Le « Qui tue qui ? » reprend du terrain

Alors que les autorités se taisent sur les derniers attentats terroristes

Le « Qui tue qui ? » reprend du terrain

Le Matin, 9 janvier 2003

L’apathie du Pouvoir fait craindre une année des plus sanglantes, pire que toutes celles que nous avons connues ces dix dernières années. En moins de huit jours, plus de soixante Algériens ont été assassinés dans d’horribles circonstances par les tueurs islamistes, sans qu’aucune voix officielle s’élève pour dénoncer le carnage. Plus important, aucun acte politique concret n’est venu rassurer l’opinion sur la volonté de l’Etat d’endiguer le péril avant que le drame ne s’amplifie. Nous sommes, à bien des égards, dans la même situation qui a prévalu au sommet de l’Etat au lendemain des premiers massacres terroristes et où les gouvernants, tentés par une compromission avec l’islamisme, ont tout fait pour minimiser la portée des actes terroristes. Le silence des autorités actuelles alimente à dessein toutes les spéculations, non pour entretenir le doute sur les commanditaires et les exécutants des tueries mais, surtout, pour tétaniser la population afin de mieux la préparer à la solution miracle proposée par le Président Bouteflika : sans concorde nationale, pourrait-on dire, il n’y a point de salut. Dit autrement, si l’on n’absout pas les islamistes de leurs crimes, la guerre ne sera que plus horrible, et plus longues seront les souffrances.
C’est à cette logique que répond le mutisme calculé du Pouvoir. Moins il s’implique, plus il entretient, en le confortant, le flou entourant la nature du conflit qui déchire le pays et qui, outre-mer, semble se réduire à une confrontation entre une opposition armée – quand bien même serait-elle teintée d’islamisme – et un Pouvoir militaire dictatorial. Ainsi, on en arrive à ressusciter les vieux démons, essentiellement le sentencieux « Qui tue qui ? », cher à l’Internationale socialiste et à ses relais locaux.
Alors que les attentats du
11 septembre 2001 avaient fait espérer une meilleure compréhension de la guerre livrée à l’Algérie par une autre internationale, celle de Oussama Ben Laden et consorts, la même qui a provoqué la naissance d’un front international contre le terrorisme, c’est tout le contraire qui est train de se dessiner pour l’Algérie.

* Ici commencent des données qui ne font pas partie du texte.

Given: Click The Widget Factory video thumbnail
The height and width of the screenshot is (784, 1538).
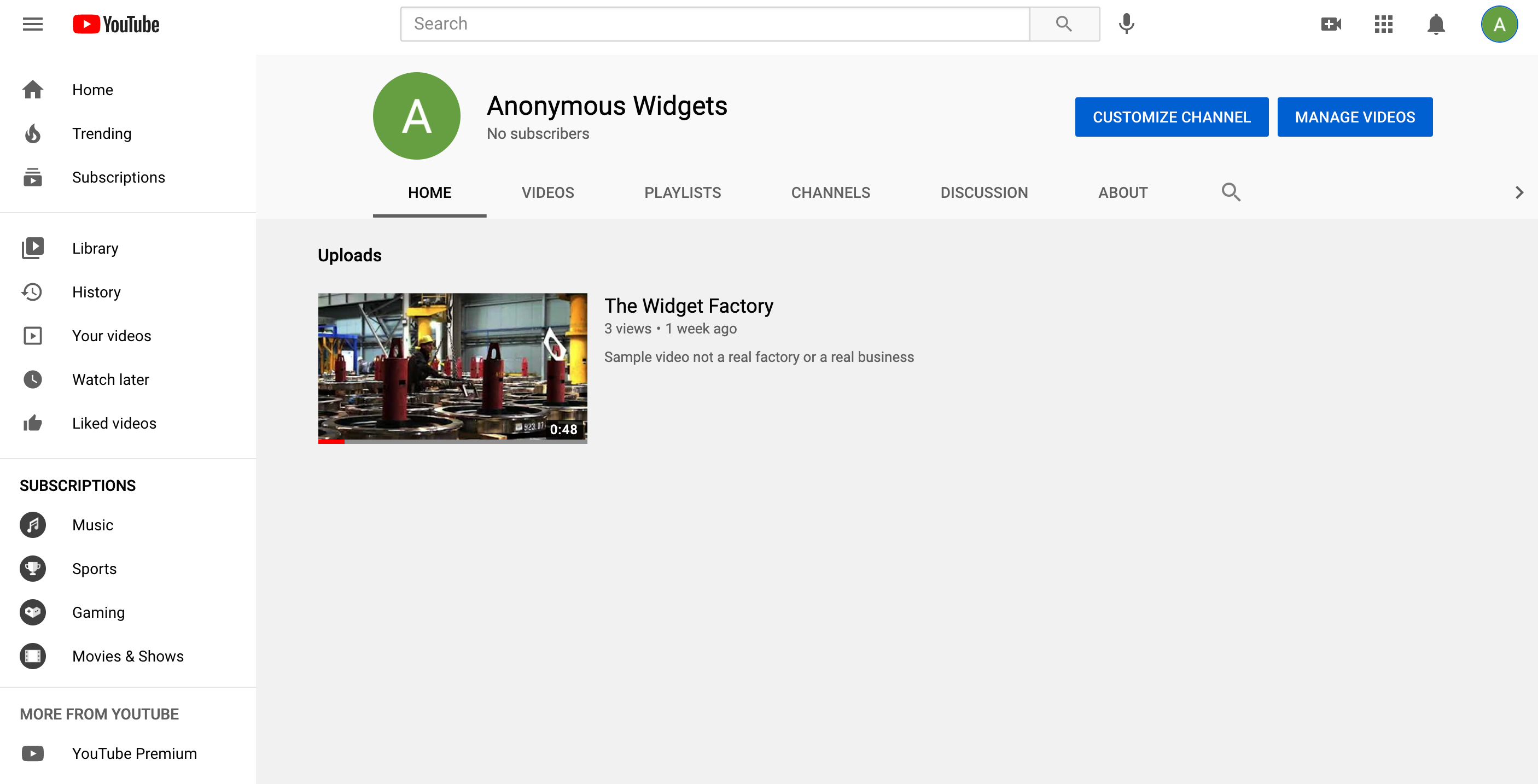Looking at the screenshot, I should click(x=452, y=367).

Par un incroyable retournement de situation, dû justement au silence coupable du Pouvoir et à ses tergiversations, l’opinion occidentale est, aujourd’hui, beaucoup plus inquiète du « comportement » des généraux algériens et plus intriguée de la subite fortune de Khalifa qu’émue par les massacres qui fauchent indistinctement civils et militaires. Même s’ils contribuent à entretenir l’amalgame, on ne peut accuser, ici, les médias occidentaux d’être responsables de ce retour de manivelle qui renvoie dos à dos islamistes assassins et Pouvoir corrompu, en leur imputant la paternité du drame, tout en faisant peser, cependant, de lourdes présomptions sur l’Armée.
Ainsi en est-il des dernières « révélations » sur l’assassinat des moines de Tibhirine qui a provoqué une onde de choc en France, à un moment où l’Hexagone, par où se décide la politique algérienne de l’Europe, faisait part de son intention de relancer la coopération avec notre pays.
Il en est également de cette diversion sur l’affaire Khalifa que d’aucuns accusent, outre-mer, de blanchir « l’argent des généraux ». La campagne médiatico-politique, amorcée ici même et relayée à l’étranger, en France plus particulièrement, par des milieux politiques acquis au « Qui tue qui ? », a pour seul but de ternir l’image de l’ANP et, ce faisant, de remettre en cause l’effort de guerre qu’elle mène contre le terrorisme islamiste.
Et pour corser le tout, voici revenue à l’ordre du jour l’affaire des 7 000 disparus, évidemment « enlevés par les services de sécurité », pour reprendre l’explication en vogue, puis « exécutés » et « jetés dans des fosses communes ». A aucun moment, il n’est dit mot sur les dizaines de milliers de personnes kidnappées par les groupes terroristes et dont seuls subsistent quelques ossements au fond de puits désaffectés ou quelques maquis oubliés.
Le paradoxe est tel que le terrorisme chez nous n’est plus le fait des islamistes du GIA et du GSPC ­p; que la puissante Amérique a pourtant inscrit sur sa liste noire pour ses liens avérés avec Al Qaïda -, mais a pour auteurs, inévitablement, les généraux algériens, l’ANP et la « redoutable sécurité militaire ». En Algérie, ce ne sont pas les islamistes qui tuent, ce sont les généraux. La sentence a de quoi séduire Bouteflika et ses amis, heureux de se débarrasser à vil prix de ceux qui les gênent le plus dans leur tentative totalitaire : l’Armée nationale populaire et les forces patriotiques acquises à l’idée d’une Algérie républicaine et démocratique.